On the County's wrecked finances, and possible bankruptcy or dismemberment - - with huge implications for local and state taxpayers?

More obfuscation.

It's a Greater Milwaukee Committee report - - a summary was released by Dan Bice - - but I haven't seen Walker demanding making the full report public, or even a working draft.

Why the secrecy?

GMC honchos - - including key Walker allies - - say the committee writing the report over the last year agreed unanimously to hang onto to it through the campaign for a number of reasons.

These paragraphs from Bice's story are instructive:

"Michael Grebe, the head of the conservative Bradley Foundation, is chairman of both the Greater Milwaukee Committee and the campaign for Milwaukee County Executive Scott Walker, the Republican gubernatorial nominee. Walker is taking on Mayor Tom Barrett, the Democratic nominee.
"Did Grebe have a hand in making sure the report - which could be used against Walker - didn't come out before the Nov. 2 election?
"It's a fair question," Grebe said Friday.
"But it was Julia Taylor, president of the committee, who recommended delaying release of the report, Grebe said. He then presented it to the full board, which agreed.
"'The group - and it truly was a group decision - felt this report would get lost in the commotion of the election year, and it would be more effective for us to release after the election," Grebe said."

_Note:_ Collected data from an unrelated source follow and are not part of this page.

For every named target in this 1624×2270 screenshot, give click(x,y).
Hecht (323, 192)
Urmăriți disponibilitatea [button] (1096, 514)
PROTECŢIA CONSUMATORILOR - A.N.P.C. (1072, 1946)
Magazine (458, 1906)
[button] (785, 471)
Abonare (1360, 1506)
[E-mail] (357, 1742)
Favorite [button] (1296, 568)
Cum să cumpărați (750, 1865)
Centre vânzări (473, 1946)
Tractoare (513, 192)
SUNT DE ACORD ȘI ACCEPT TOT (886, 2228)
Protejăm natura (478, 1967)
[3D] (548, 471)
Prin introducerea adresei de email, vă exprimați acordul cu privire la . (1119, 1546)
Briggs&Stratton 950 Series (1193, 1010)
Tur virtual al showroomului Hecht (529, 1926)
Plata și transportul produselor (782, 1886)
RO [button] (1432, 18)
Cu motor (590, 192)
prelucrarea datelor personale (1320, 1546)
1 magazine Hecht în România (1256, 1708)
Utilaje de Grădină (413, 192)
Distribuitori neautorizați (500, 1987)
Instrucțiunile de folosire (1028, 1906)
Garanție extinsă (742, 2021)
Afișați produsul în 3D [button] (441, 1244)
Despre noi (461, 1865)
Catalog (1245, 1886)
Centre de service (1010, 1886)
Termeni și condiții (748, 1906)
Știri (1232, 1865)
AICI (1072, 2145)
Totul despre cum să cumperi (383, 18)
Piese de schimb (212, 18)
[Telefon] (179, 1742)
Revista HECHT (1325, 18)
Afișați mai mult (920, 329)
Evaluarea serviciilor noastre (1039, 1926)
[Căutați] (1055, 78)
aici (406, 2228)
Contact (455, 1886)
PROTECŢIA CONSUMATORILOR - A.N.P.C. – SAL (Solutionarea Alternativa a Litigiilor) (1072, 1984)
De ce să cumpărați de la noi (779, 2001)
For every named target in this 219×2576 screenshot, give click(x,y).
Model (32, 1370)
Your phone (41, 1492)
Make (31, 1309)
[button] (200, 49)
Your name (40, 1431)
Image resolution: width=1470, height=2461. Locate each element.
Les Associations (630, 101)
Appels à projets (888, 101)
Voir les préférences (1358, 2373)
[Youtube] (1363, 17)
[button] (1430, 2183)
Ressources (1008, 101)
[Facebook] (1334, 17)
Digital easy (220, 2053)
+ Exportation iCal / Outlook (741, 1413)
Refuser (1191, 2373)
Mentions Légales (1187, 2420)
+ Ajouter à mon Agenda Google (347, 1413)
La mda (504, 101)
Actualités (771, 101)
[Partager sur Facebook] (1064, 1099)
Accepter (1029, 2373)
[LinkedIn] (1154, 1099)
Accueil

So what Walker,Kleefisch and Johnson are saying to the electorate is: 'Tut, tut...nothing to see here...move along to the voting booth...we'll let you know what's important when we decide it's important... ' which could mean after the candidates had made their getaways to Madison or Washington, DC and absconded with the facts.

Several newspapers endorsing Russ Feingold for Senate noted Johnson's lack of transparency.

But some editorial boards endorsing Scott Walker - - such as those at The Wisconsin State Journal and Milwaukee Journal Sentinel - - did not apply the same standards of accountability and disclosure to Walker.

The newspaper industry's Sunshine Week rolls around in March; too bad it wasn't schedule before the elections, and it's even more regrettable that every week isn't Sunshine Week in Wisconsin.